------ Teks

Oleh: Aziz Afifi
pmiigusdur.com - Virus corona merupakan bagian dari ketakutan saya hari ini. Paling tidak saya cukup membacanya di beberapa artikel mengenai bahaya laten virus tersebut. Dengan begitu, secara cepat pula ketakutan saya menumpuk dan menjadi. Lalu tiba-tiba membayangkan seberapa berdampak setelahnya. Terutama, bagaimana virus ini menekan penggunaan teknologi semakin masif.

Memang tampak sedikit latah membicarakannya. Tapi bagaimanapun, inilah ketakutan saya. Sebelum itu, mari berjalan-jalan melihat kabar baiknya terlebih dahulu. Salah satu dampak positif penggunaan teknologi berupa kerja di rumah atau apapun di rumah.

Memang cukup melegakan melakukan semuanya di rumah. Sesekali dapat meregangkan badan, sesekali kembali serius menatap layar, dan sekali-dua menghisap rokok tepat di luar area kamera ponsel atau laptop kita. Tak terkecuali pula, bangun lebih siang dengan segelas kopi panas dari dapur. Bayangkan saja seperti itu.

Selain itu, dampak teknologi dapat menghemat pengeluaran negara dan perusahaan. Bukankah melakukan pembicaraan pekerjaan melalui jejaring dunia maya mampu memotong biaya operasional, daripada mengirim mereka untuk terbang ke suatu negara tertentu. Kabar baik ini bukan urusan orang macam saya, jadi lupakan saja.

------------
------ Data Hasil Ekstraksi

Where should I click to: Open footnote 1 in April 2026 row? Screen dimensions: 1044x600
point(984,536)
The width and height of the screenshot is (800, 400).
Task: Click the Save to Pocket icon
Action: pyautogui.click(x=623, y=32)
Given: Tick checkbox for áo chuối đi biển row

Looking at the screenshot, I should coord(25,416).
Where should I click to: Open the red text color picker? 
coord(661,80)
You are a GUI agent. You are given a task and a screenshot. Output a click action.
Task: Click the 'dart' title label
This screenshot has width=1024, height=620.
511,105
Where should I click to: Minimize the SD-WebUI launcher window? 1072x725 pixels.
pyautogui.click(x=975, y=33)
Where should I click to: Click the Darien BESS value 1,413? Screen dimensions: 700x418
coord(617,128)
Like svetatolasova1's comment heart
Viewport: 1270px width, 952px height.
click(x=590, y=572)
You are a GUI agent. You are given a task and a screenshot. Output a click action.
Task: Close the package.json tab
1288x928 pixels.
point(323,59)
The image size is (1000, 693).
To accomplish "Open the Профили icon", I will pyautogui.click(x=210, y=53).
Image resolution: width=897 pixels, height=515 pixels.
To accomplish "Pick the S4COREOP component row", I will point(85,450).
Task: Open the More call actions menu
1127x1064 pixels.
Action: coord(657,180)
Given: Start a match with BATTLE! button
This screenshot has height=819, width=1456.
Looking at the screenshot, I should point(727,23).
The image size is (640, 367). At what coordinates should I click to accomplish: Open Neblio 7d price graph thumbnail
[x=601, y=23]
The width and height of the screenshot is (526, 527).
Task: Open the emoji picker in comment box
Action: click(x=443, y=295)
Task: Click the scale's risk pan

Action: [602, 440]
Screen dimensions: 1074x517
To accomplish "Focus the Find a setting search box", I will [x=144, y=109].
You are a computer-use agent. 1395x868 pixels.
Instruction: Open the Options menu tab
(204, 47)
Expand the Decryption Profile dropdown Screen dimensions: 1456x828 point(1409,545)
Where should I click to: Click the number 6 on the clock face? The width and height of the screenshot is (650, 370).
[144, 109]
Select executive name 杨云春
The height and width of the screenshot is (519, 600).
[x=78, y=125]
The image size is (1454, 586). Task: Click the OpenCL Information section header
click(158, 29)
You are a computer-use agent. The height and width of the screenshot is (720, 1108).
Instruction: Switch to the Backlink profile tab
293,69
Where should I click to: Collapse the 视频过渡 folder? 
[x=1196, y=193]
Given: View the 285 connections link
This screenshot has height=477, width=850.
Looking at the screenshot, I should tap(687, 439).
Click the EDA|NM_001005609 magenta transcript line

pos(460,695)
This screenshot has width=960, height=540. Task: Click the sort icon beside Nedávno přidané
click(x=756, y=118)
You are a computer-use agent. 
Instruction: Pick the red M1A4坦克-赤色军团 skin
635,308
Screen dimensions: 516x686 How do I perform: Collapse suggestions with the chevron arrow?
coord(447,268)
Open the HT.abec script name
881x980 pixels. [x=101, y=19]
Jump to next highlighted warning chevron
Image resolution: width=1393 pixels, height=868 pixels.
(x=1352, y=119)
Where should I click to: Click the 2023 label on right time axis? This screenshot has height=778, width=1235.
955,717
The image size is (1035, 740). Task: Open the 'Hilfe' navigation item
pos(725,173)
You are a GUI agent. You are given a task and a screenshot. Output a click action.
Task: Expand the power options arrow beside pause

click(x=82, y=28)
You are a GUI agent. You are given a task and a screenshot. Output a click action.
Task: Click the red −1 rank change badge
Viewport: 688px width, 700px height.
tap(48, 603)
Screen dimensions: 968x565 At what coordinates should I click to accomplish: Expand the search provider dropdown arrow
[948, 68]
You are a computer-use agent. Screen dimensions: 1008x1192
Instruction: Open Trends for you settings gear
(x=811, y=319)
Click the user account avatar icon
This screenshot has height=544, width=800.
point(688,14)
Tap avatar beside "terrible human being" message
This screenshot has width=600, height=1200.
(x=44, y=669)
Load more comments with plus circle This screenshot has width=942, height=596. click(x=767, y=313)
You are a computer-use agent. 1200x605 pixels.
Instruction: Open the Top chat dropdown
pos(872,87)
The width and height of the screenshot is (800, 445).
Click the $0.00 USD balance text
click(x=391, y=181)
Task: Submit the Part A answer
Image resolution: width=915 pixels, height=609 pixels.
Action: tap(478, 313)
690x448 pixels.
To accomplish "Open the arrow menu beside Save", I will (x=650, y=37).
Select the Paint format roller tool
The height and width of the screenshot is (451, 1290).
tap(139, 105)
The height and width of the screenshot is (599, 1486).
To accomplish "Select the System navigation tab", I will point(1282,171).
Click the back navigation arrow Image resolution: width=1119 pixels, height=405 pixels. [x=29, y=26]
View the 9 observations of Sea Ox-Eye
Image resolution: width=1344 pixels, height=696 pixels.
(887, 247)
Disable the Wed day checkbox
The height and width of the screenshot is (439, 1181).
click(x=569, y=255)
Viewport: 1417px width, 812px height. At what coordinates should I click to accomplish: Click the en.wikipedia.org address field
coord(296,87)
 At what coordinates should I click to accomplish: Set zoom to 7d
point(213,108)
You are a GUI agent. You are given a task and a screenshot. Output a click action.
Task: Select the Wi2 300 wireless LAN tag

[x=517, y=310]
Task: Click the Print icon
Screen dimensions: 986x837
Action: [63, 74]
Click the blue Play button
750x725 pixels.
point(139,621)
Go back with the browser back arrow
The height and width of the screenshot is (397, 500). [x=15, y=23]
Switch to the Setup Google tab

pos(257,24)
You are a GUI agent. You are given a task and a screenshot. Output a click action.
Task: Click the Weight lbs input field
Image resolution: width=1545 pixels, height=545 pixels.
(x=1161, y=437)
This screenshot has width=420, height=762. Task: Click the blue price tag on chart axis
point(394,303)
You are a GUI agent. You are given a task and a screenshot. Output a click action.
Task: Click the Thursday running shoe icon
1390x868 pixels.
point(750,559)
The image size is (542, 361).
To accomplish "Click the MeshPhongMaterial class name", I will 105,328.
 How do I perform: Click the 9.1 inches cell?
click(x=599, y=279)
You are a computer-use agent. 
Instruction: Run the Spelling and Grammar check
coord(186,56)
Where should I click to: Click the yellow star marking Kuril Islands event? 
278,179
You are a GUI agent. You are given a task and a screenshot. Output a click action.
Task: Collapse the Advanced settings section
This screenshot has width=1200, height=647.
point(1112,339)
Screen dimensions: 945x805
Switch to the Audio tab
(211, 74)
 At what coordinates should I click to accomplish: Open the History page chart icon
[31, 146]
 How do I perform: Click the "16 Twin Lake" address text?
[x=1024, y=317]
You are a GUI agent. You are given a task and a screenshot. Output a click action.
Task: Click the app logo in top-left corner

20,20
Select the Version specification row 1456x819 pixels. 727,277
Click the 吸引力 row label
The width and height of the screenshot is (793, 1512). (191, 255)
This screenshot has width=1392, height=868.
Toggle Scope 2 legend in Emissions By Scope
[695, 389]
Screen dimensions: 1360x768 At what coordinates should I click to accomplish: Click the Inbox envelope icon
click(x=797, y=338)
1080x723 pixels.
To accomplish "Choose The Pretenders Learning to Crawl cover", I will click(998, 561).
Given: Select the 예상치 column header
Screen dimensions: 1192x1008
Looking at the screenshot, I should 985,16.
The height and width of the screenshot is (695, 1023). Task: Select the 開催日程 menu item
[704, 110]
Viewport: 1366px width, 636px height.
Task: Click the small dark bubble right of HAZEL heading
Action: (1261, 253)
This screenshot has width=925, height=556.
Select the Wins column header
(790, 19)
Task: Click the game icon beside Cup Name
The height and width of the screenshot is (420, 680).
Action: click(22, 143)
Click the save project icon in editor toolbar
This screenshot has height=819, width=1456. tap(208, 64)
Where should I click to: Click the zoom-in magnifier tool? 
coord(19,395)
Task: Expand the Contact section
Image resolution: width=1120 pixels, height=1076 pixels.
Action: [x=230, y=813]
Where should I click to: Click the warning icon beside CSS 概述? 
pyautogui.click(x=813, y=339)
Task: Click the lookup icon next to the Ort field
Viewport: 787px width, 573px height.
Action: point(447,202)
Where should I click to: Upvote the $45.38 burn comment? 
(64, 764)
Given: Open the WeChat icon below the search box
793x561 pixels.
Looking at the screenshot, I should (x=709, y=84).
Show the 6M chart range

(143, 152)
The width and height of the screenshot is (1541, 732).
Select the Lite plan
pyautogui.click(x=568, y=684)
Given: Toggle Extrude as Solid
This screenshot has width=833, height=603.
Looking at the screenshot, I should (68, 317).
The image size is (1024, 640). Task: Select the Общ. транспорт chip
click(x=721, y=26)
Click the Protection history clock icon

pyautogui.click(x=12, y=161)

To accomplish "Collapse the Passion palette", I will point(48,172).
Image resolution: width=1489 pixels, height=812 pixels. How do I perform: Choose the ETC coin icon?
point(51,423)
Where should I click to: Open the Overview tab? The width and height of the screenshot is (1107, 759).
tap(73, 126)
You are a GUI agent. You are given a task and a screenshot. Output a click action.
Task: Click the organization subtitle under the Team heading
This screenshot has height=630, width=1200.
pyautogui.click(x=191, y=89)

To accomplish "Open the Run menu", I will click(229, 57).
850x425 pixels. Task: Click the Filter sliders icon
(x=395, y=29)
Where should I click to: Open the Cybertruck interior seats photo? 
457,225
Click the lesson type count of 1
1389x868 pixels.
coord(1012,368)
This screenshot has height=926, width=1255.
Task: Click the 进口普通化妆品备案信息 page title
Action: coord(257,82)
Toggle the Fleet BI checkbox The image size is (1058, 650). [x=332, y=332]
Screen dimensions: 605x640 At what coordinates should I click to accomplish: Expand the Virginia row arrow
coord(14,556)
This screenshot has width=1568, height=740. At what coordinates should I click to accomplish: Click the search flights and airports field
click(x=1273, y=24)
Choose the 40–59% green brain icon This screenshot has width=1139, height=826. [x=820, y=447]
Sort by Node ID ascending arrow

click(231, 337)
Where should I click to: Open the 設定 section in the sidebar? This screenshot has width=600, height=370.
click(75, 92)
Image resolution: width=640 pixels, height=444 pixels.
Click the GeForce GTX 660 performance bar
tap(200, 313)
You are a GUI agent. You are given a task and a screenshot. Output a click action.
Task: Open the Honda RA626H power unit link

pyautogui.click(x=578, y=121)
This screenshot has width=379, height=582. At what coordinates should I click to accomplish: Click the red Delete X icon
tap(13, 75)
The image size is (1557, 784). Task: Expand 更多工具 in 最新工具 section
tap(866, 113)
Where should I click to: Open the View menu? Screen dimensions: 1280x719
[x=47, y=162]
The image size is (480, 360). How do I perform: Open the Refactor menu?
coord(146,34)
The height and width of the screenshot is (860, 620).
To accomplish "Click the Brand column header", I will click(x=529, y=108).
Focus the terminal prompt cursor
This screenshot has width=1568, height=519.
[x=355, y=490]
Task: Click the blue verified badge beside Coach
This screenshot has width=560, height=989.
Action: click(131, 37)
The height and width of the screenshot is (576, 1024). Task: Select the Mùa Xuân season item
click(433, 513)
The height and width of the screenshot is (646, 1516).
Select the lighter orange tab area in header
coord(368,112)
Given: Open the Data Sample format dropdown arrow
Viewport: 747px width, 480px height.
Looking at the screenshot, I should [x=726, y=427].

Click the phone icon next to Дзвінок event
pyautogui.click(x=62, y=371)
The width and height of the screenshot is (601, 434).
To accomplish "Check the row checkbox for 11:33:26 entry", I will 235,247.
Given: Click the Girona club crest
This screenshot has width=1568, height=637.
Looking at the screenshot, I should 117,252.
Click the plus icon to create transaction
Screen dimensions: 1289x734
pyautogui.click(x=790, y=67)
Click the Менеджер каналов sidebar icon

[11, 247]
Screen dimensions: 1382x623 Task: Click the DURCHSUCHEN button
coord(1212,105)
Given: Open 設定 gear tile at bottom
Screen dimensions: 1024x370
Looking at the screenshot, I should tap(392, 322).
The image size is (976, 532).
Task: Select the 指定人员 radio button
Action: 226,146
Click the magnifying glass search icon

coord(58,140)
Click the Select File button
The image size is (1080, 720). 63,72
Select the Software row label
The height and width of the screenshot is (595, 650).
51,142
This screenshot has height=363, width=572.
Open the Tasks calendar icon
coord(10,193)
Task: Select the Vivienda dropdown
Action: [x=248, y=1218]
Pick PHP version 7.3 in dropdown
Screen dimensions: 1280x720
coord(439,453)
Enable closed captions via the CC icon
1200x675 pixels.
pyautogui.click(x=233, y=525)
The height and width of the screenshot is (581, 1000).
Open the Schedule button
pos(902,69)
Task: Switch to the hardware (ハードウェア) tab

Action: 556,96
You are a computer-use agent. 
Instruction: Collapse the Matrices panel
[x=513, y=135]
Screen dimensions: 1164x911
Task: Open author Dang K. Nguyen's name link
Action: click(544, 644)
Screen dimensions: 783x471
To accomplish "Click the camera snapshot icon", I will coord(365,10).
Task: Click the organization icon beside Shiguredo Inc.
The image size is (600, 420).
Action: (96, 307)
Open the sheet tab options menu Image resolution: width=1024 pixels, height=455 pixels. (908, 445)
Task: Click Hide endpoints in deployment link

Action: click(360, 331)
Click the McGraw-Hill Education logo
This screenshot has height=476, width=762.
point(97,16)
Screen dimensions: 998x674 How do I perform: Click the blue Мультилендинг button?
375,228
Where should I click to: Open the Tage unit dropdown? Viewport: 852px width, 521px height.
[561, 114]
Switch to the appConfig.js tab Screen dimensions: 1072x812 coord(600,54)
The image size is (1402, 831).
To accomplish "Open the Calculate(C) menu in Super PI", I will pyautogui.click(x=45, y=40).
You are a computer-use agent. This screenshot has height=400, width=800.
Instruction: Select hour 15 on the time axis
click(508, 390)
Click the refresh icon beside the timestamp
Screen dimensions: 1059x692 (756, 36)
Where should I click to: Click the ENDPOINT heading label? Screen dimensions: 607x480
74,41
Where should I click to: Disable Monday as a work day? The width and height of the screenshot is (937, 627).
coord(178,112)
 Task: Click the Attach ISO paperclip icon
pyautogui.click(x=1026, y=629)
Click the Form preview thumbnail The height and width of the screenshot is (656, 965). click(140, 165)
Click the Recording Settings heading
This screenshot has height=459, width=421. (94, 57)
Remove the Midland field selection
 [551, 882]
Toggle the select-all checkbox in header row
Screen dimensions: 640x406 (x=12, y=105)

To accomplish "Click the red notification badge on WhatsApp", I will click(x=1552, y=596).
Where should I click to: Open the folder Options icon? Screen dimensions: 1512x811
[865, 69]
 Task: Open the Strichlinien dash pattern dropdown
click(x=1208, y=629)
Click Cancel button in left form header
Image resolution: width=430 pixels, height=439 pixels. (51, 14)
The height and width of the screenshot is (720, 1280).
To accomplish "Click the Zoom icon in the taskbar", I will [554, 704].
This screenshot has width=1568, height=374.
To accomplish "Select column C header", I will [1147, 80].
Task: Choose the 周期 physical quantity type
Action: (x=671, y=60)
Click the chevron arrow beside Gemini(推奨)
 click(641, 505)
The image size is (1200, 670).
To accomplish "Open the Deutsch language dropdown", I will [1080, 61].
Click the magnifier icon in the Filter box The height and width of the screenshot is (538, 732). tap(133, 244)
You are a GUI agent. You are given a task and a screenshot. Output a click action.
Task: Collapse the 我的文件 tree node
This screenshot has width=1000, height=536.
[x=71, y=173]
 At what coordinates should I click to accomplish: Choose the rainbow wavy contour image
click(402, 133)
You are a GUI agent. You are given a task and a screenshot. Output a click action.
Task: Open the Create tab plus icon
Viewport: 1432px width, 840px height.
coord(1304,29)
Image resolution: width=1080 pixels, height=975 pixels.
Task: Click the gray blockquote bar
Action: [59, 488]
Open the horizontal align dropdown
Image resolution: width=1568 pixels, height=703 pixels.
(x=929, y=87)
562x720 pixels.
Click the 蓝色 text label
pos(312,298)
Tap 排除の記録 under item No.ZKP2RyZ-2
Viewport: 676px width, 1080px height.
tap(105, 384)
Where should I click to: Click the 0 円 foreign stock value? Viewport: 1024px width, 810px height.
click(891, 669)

------------

Daftar Pertanyaan>
[1] Dalam teks tentang virus corona dan teknologi, pengeluaran siapa yang disebut dapat dihemat berkat dampak teknologi?
[2] Sambung teks tentang virus corona dan teknologi, dimulai setelah kalimat terakhirnya.

Jawaban Latihan>
[1] Pengeluaran negara dan perusahaan.

[2]
Namun yang lebih besar adalah bagaimana teknologi memberi kesempatan lebih baik bagi kawan-kawan disabilitas dalam menunaikan pekerjaan di rumah. Ataupun mempermudah siapa saja yang jauh dari kantor dengan tanpa kerepotan berangkat pagi sekali bergelut dengan debu sepanjang jalan.

Perubahan-perubahan interaksi yang serba maya inilah banyak diprediksi sebagai cara kita menggunakan teknologi di masa depan. Meskipun benar, hari ini kita masih merasakan banyak ketidaknyamanan. Tapi lambat laun kita akan beradaptasi dengan semua itu. Lantas merasa nyaman dengan pembicaraan dan bekerja dalam jaringan (daring).

Tentu saja ketakutan saya bukan sebatas interaksi yang serba maya itu. Melainkan bagaimana teknologi disalahgunakan untuk merampas data, kebebasan berpendapat, dan ruang pribadi kita.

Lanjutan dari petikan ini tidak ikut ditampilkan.